## Extrait choisi
◆ ◆ ◆ ◆ ◆ ◆ ◆
Outre la couleur du jeune orphelin (afro-américain), la principale différence de la version 2008 est le message du film. Dans l’original, tourné en pleine Guerre froide, Klaatu portait l’avertissement des planètes évoluées: abandonnez vos attitudes guerrières ou nous réduirons la Terre en cendres. Dans la refaçon, c’est moins la paix que la planète que Klaatu veut préserver. Toutefois, sa conviction vacille (dans une succursale de McDonald!) et il s’avère prêt à laisser à l’humanité une dernière chance de changer ses habitudes de gaspillage et de pollution. Ce, sur la foi de deux ou trois scènes touchantes avec un orphelin, une femme de bonne volonté et un Prix Nobel de mathématiques.
Klaatu neutralise la vague de nano-robots que Gort avait lâchée sur la Côte Est, et se contente de repartir en «tirant la plogue» de la civilisation technologique, à l’échelle planétaire. Bref, comme dans la plupart des films (ou téléséries) étatsuniens, c’est «notre» humanité qui nous sauve aux yeux des civilisations extraterrestres prêtes à statuer sur notre sort. On suppose que les nouvelles d’Abou Ghraib, du Zimbabwe ou de Wall Street ne leur sont pas parvenues… [DS]
Fin de saison animée
En théorie, rien ne devrait différencier les long-métrages d’animation numérique des autres formes cinématographiques. En pratique, le succès commercial et artistique de Toy Story (Pixar, 1995) a fixé une forme qui privilégie l’action trépidante et comique, avec des héros animaux anthropomorphisés, le tout s’adressant à un public familial. Mais les choses ont évoluées depuis treize ans et Pixar n’est plus la seule référence en la matière. Percées technologiques aidant, le nombre de films d’animation numérique s’est multiplié (on en recense au moins une dizaine rien qu’en 2008) avec les conséquences que l’on peut imaginer sur les recettes jadis assurées au box-office. Si Pixar, Disney et Dreamworks (via Pacific Data Images) continuent de trôner au sommet de la pyramide, d’autres joueurs tentent de percer le marché.
◆ ◆ ◆ ◆ ◆ ◆ ◆
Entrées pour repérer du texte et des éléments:
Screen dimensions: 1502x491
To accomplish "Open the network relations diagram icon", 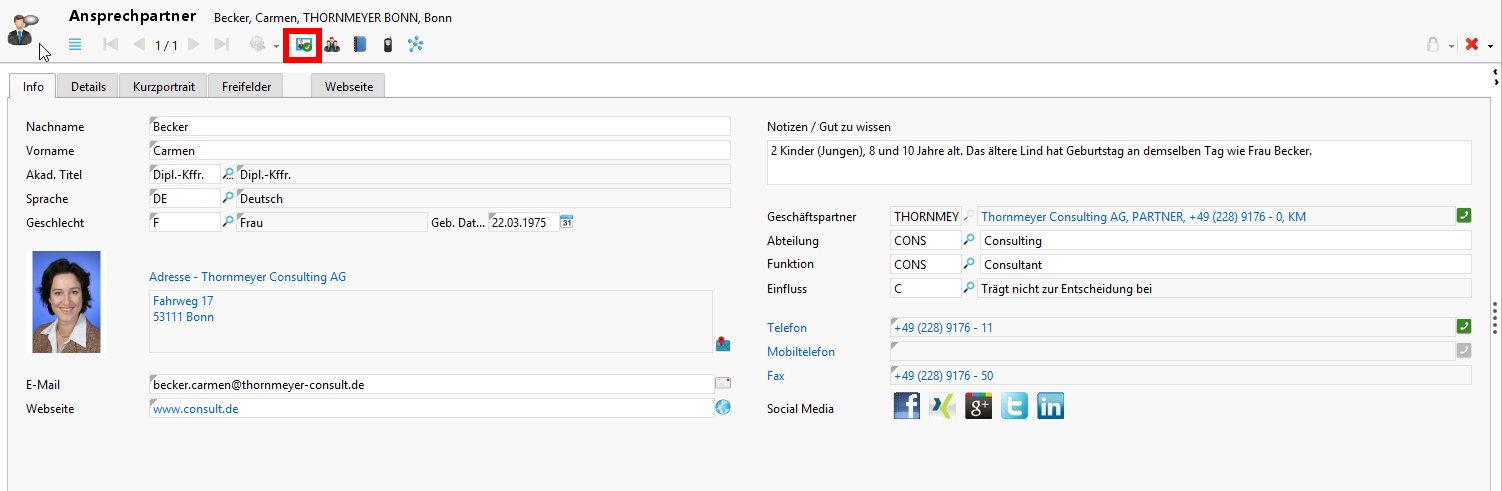I will pyautogui.click(x=415, y=45).
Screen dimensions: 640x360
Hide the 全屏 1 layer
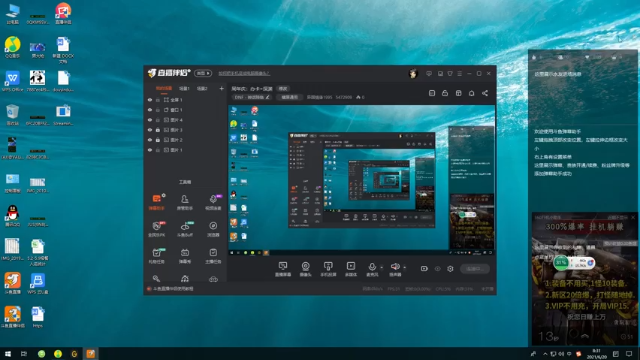pos(150,100)
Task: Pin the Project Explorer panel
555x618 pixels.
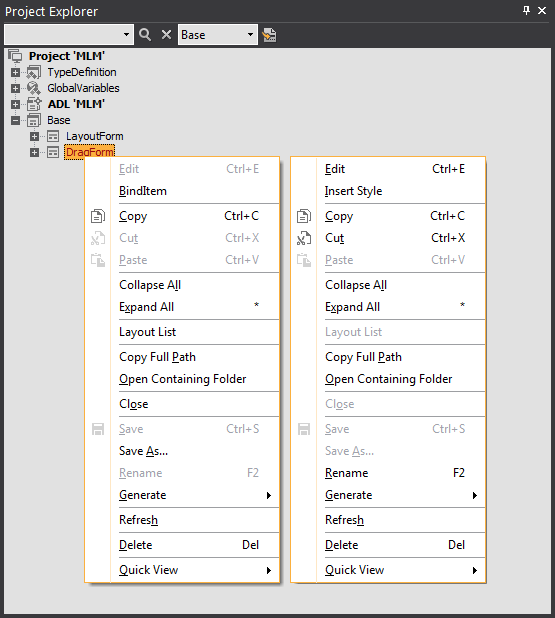Action: pyautogui.click(x=526, y=10)
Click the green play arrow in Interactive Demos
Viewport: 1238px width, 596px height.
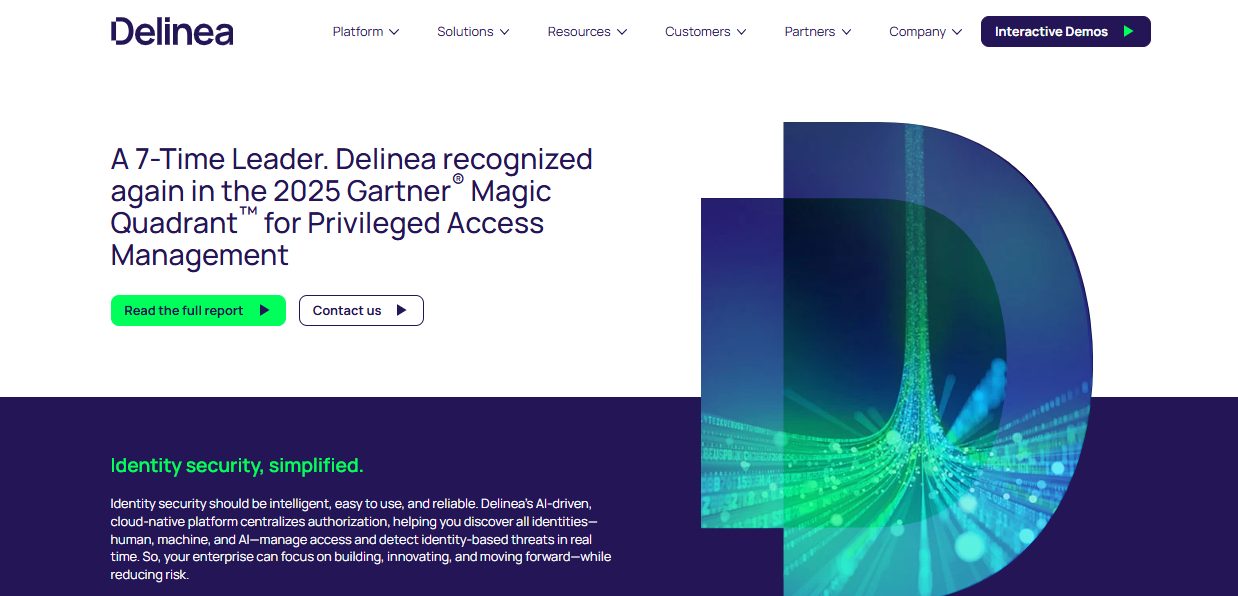click(1128, 32)
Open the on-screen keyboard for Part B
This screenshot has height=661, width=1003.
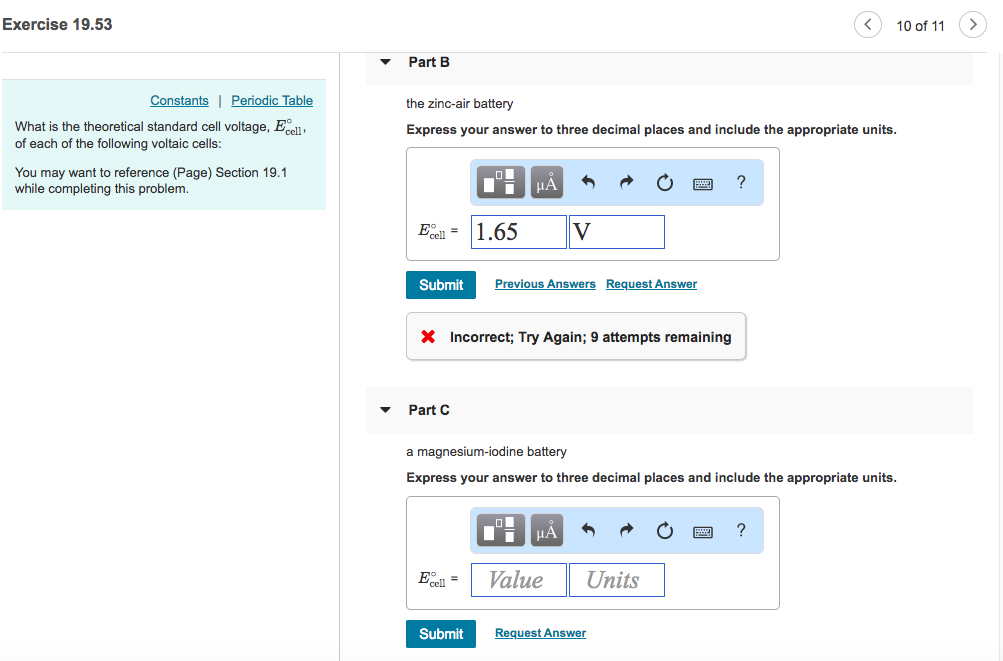tap(702, 182)
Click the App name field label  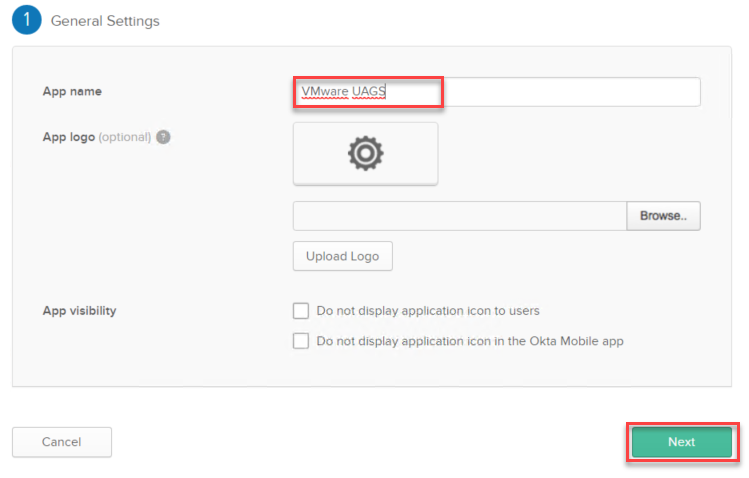[x=72, y=91]
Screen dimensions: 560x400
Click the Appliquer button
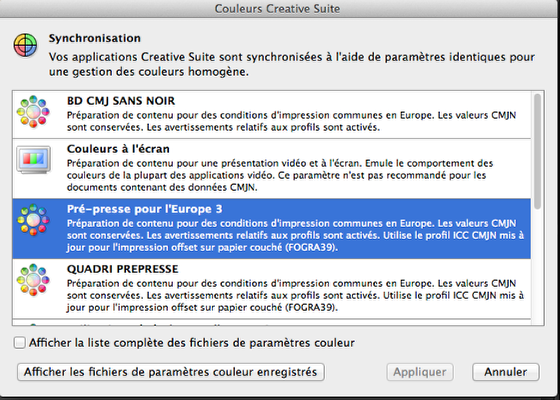point(420,372)
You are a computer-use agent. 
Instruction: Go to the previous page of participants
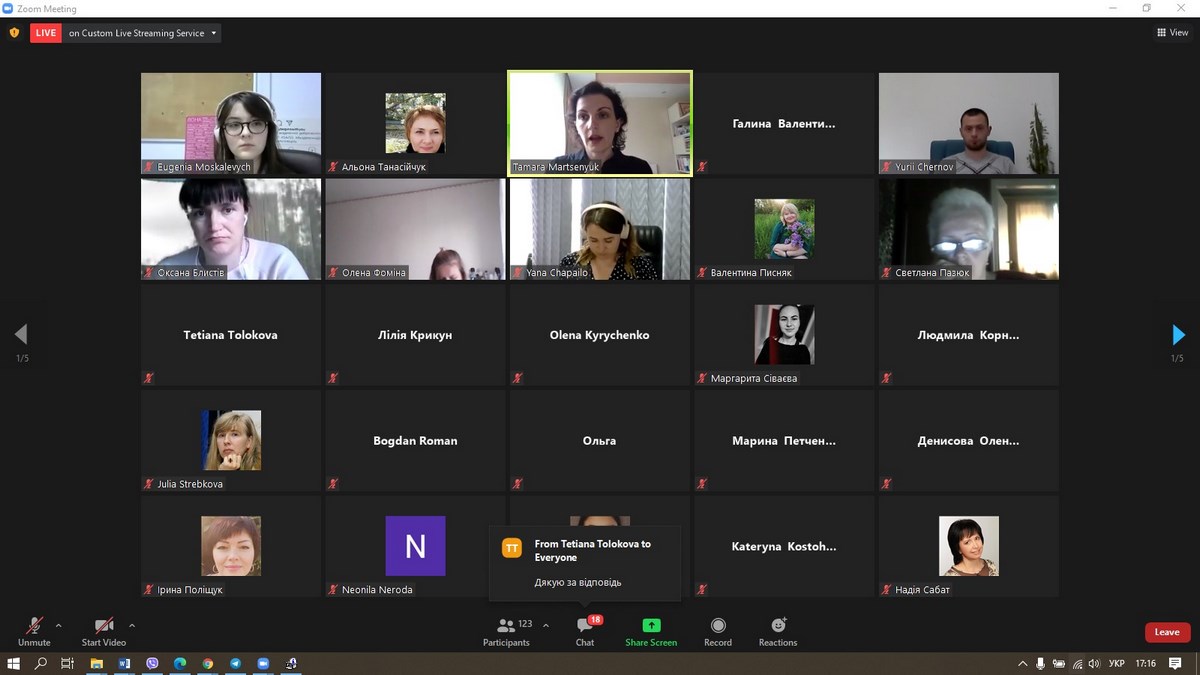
◆ ◆ ◆ ◆ ◆ ◆ ◆
## Énoncé A
D'après la critique de cinéma, dans quel lieu la conviction de Klaatu vacille-t-elle ?
## Énoncé B
Prolongez la critique de cinéma à partir de sa dernière phrase.

## Réponse A
Dans une succursale de McDonald.

## Réponse B
Le résultat, hélas, n’est pas toujours probant. Un film comme Igor, au lieu de provoquer l’admiration, nous fait plutôt réaliser qu’il existe maintenant des films d’animation numérique de série B. Ce qui est dommage ici, du moins pour les amateurs de fantastique, c’est qu’Igor est plus franchement un film de genre que bien des histoires où s’agitent des animaux parlants. Le film se déroule dans un univers créé de toutes pièces pour mettre en vedette des scientifiques fous rivalisant d’inventions maléfiques. Mais un «Igor» a plus d’ambition, et rêve de devenir lui-même un inventeur plutôt que de se contenter de son rôle d’assistant. à la suite de la mort soudaine de mon maître incompétent, voilà qu’il a sa chance…
Comme hommage à une tradition du cinéma SF et fantastique inaugurée par Frankenstein, c’est une idée ingénieuse. Mais une bonne prémisse ne suffit pas. Igor rate son coup avec une intrigue platement linéaire, truffée d’évidences et de blagues usées. Les personnages ne sont ni complexes ni attachants. Et c’est sans compter la laideur visuelle du film. Si le propre de l’esthétique gothique est de trouver la beauté dans le grotesque, le design visuel d’Igor va tout droit au grotesque sans chercher la beauté. N’est pas Tim Burton qui veut…
Les choses s’améliorent un peu avec Madagascar: Escape 2 Africa [vf: Madagascar 2: La Grande évasion], dans lequel on retrouve les personnages du premier film, ceux-ci s’échouant dans leur Afrique ancestrale pendant leur voyage de retour raté au zoo de New York. Cette production de Dreamworks montre bien pourquoi le studio reste bon deuxième derrière Pixar. L’humour n’est pas toujours subtil, les sentiments sont beurrés épais et on sent que l’ambition des créateurs ne dépasse pas celle d’un film «pour jeunes» – par opposition à un film ambitieux comme Wall-E.
Mais une fois que l’on a compris ce qu’on va voir, Madagascar: Escape 2 Africa est loin d’être mauvais, réussissant même à combler quelques défaillances du premier volet tout en accentuant ses qualités. L’humour semble un peu plus vif, les émotions moins convenues, et les pingouins-ingénieurs qui avaient marqués le premier film sont de retour. Thématiquement, on s’intéresse à des questions d’identité, d’amitié et de famille. C’est parfois indulgent, parfois paresseux, souvent trop sentimental mais généralement convenable pour, effectivement, toute la famille, car les adultes rigoleront devant des négociations syndicales corsées entre pingouins et chimpanzés, ou bien un requin vraiment déterminé à poursuivre un lémur agaçant. Techniquement, le film offre quelques scènes époustouflantes de grande envergure.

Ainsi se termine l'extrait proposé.